Tempo corre, as eleições de 2022 se aproximam, o cronômetro eleitoral inflexível dá aparência de celeridade à ampulheta do tempo. Muitos homens e mulheres assestam armas legítimas e lícitas, em defesa de suas teses que, espera-se, sejam sempre pró bem comum. É tempo pré-eleitoral.
Velho eleitor quer sou, praticamente fui de alguma forma atingido pela maior parte das muitas mudanças registradas na Lei Eleitoral, desde a segunda parte do século XX. E também, confesso, nunca imaginei que iria ver a “disputatio publica” das eleições ganhar contornos de arenas, fazendo tombar muitas de minhas crenças sobre a bondade e o espírito de retidão do ser humano. Isso sem mencionar o espírito público.
Em meio às armas legítimas e lícitas da campanha que se insinua, (fora do tempo legal), já se vislubram as garras de seres desajustados, incompatíveis arremedos políticos com um pleito democrático. Eles são os mágicos de velhos tempos, hábeis em recorrer aos avanços tecnológico em busca de resultados inomináveis. São seres que se alimentam de calúnias, difamações, assacadilhas, denuncismo vago – tudo sob o manto do anonimato. Ou simplesmente do “vai da valsa”. Para eles, nada mais natural do que o abrigo da Web para os impropérios e fake news com que começam a mostrar…
O governador Ratinho Junior, a quem não conheço pessoalmente mas cuja capacidade administrativa acompanho desde seu tempo na Secretaria de Desenvolvimento Urbano do Paraná, saiu do sério nas últimas horas, de que é resultado o vigoroso vídeo que postamos abaixo.
Objetivo, com a facilidade do bom comunicador profissional que sempre foi, o governador rompe o silêncio com um alerta que me parece ajustar-se à advertência “antes que as pedras falem”: brada Ratinho Junior contra os executores de uma velha e esfarrapada política, inconformada com novos tempos, com a presença de novos players nessa arrancada republicana de outubro próximo. Gente que não quer entender os sinais de novos tempos.
Tempus fuget. O tempo foge, lembram os romanos. E com sua “fuga” impõem-se novas realidades como as que o jovem governador implantou a partir do Palácio Iguaçu.
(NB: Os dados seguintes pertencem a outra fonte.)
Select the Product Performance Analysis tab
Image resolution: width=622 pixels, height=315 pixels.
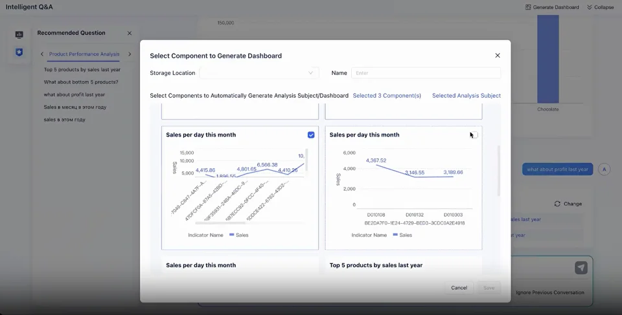pos(84,54)
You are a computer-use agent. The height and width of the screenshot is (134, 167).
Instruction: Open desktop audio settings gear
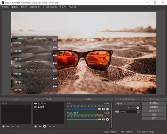107,119

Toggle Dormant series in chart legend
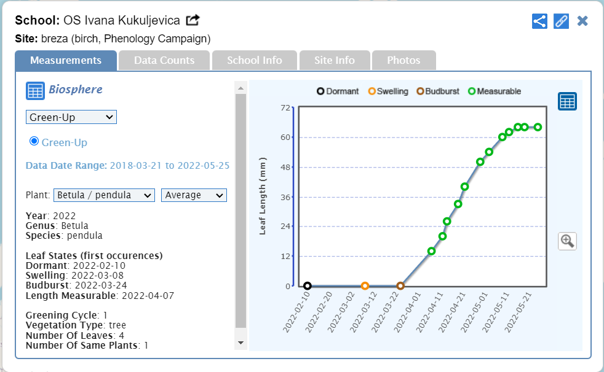[x=338, y=91]
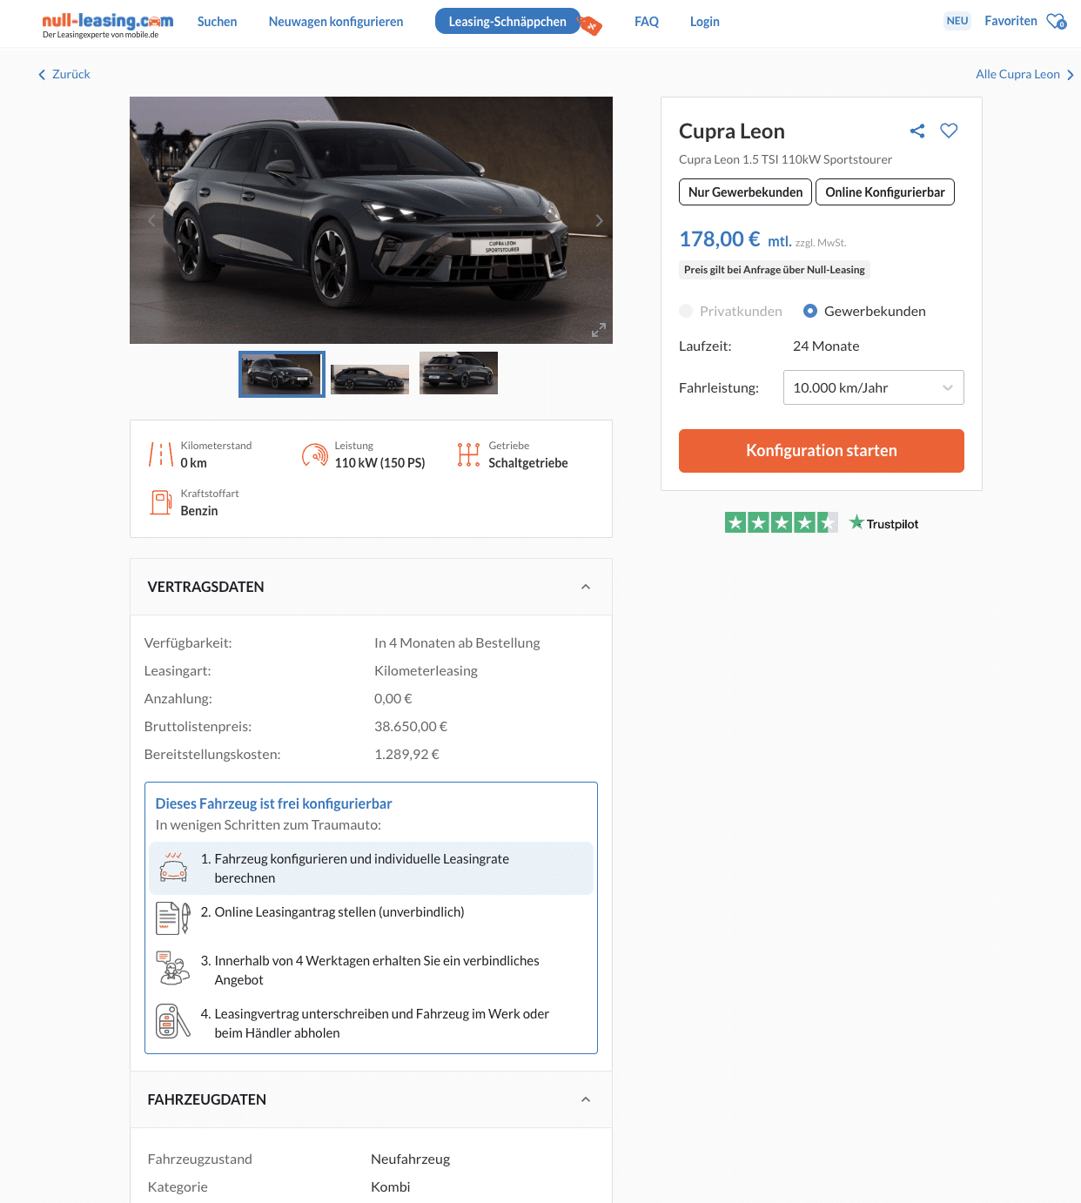Show previous car image with left arrow
Screen dimensions: 1081x1203
151,220
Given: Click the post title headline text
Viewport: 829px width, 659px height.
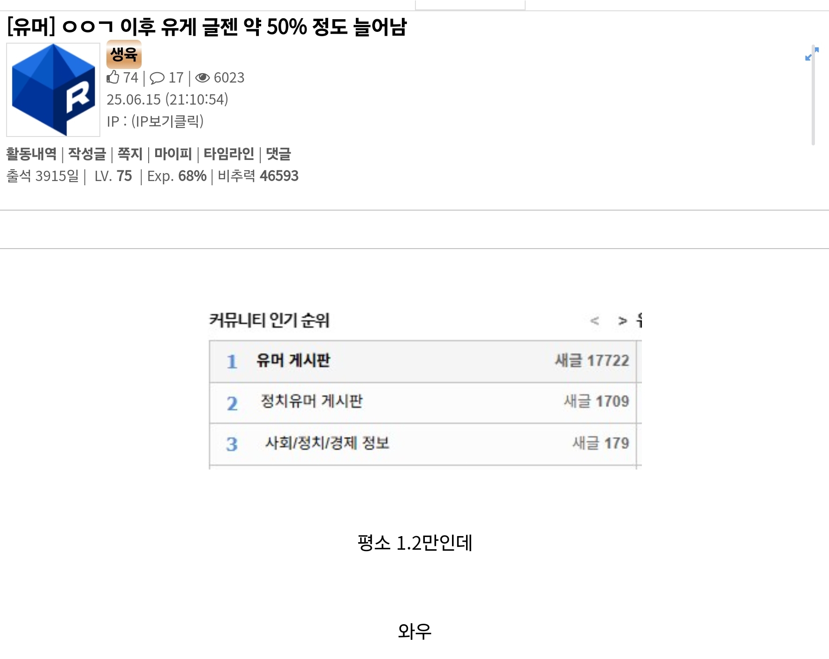Looking at the screenshot, I should [207, 27].
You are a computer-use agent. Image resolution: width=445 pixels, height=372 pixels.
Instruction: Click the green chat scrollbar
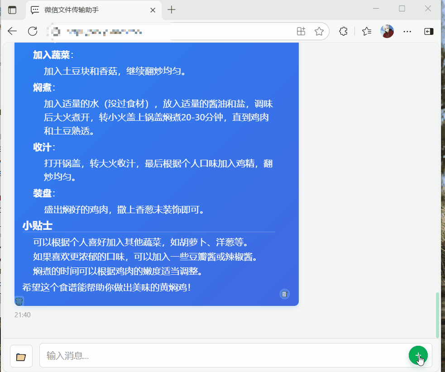437,315
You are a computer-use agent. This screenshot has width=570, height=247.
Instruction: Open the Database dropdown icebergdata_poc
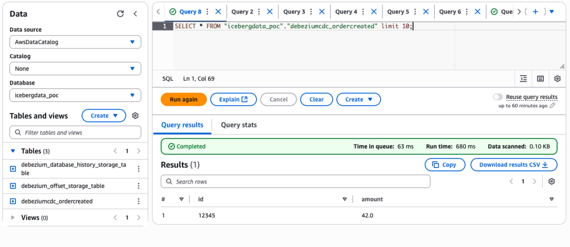point(75,95)
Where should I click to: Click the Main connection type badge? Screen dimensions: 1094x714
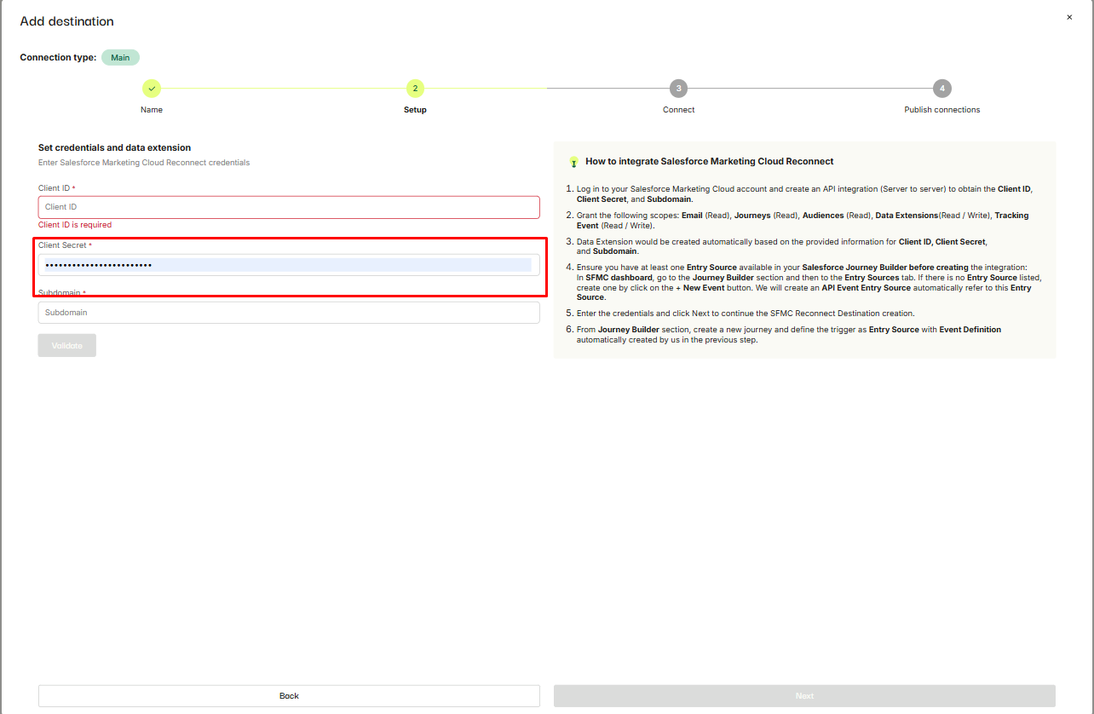(x=120, y=58)
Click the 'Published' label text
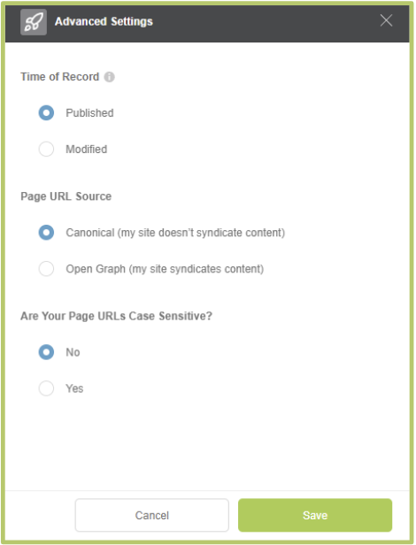 coord(89,113)

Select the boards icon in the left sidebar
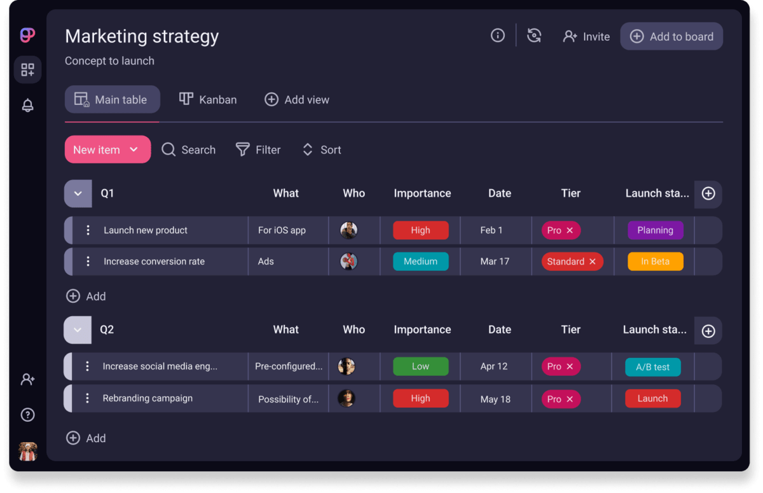[27, 70]
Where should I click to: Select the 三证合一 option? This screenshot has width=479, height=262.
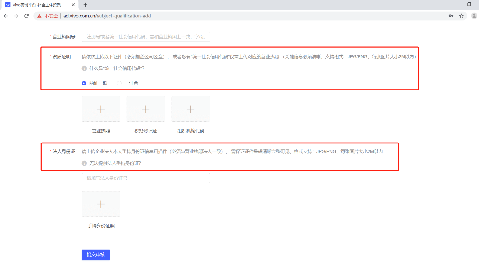coord(119,83)
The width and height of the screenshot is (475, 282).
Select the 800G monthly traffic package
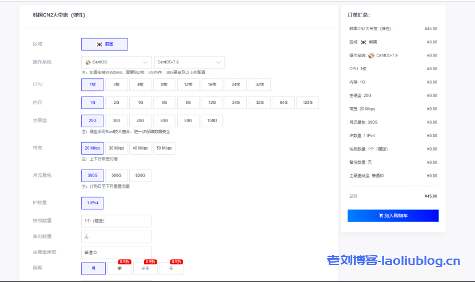[140, 175]

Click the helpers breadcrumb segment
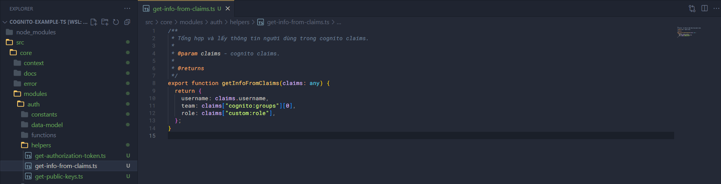pos(239,22)
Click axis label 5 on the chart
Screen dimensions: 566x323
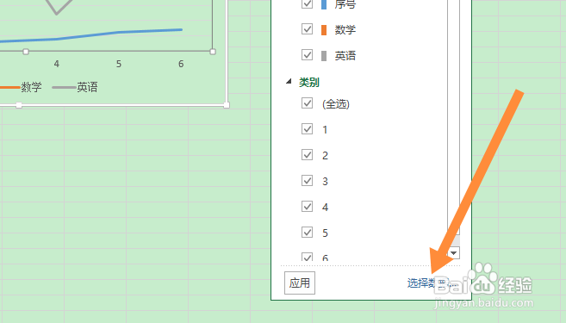click(x=119, y=65)
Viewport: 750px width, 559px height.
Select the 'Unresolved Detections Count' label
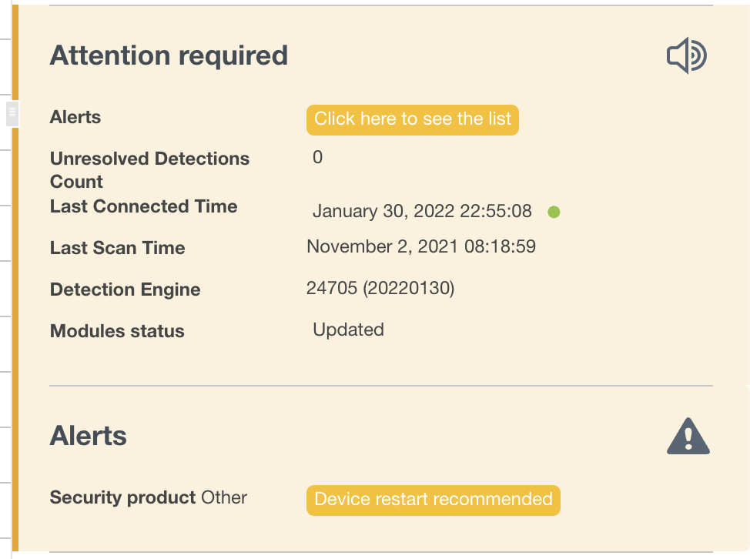pos(149,169)
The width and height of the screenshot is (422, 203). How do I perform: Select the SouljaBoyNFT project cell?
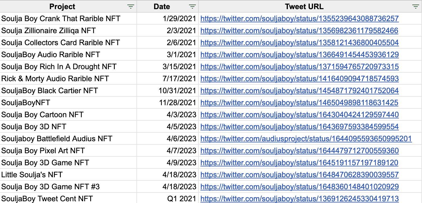click(x=68, y=102)
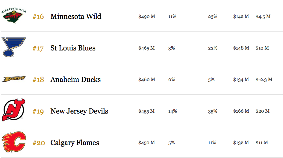This screenshot has height=158, width=283.
Task: Select the #18 rank number
Action: pyautogui.click(x=38, y=80)
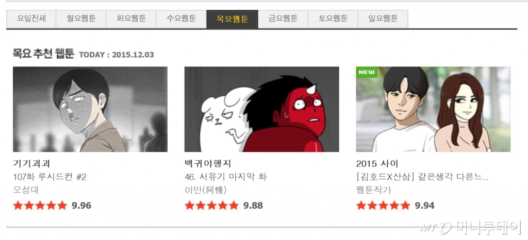Open the 요일전체 tab
The image size is (528, 240).
(x=31, y=19)
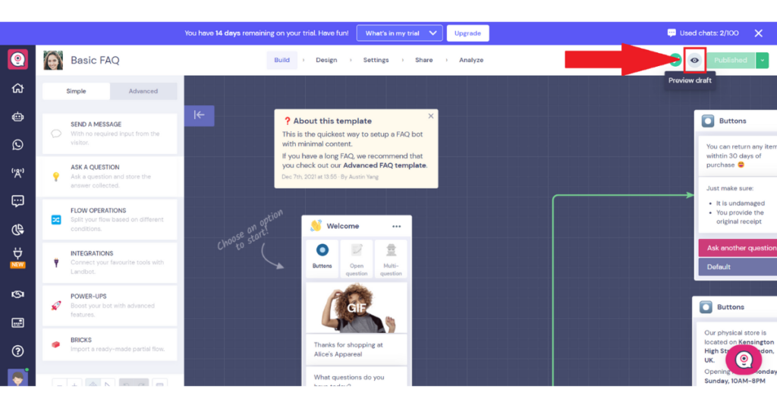Viewport: 777px width, 408px height.
Task: Open the pie chart analytics icon
Action: pyautogui.click(x=17, y=230)
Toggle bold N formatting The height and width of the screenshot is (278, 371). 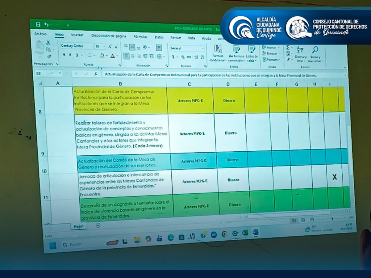coord(64,55)
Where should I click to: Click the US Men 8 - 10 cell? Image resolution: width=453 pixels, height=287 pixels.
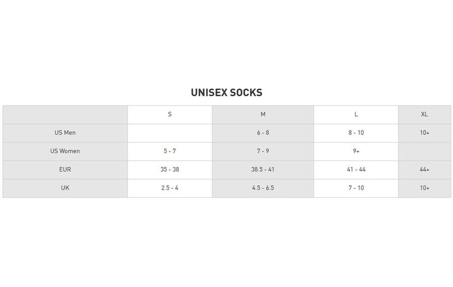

Trata-se de um novo calendário político-administrativo contemplando pacificação do mundo político, sem que isso signifique a fraqueza ou silêncio diante de opositores que se alimentam de um passado incompatível com o ano 2022.
Ratinho Junior não se cala, para não permitir que as pedras falem e tentem destruir uma trilha de férteis ações e pacificação que abriu no Estado.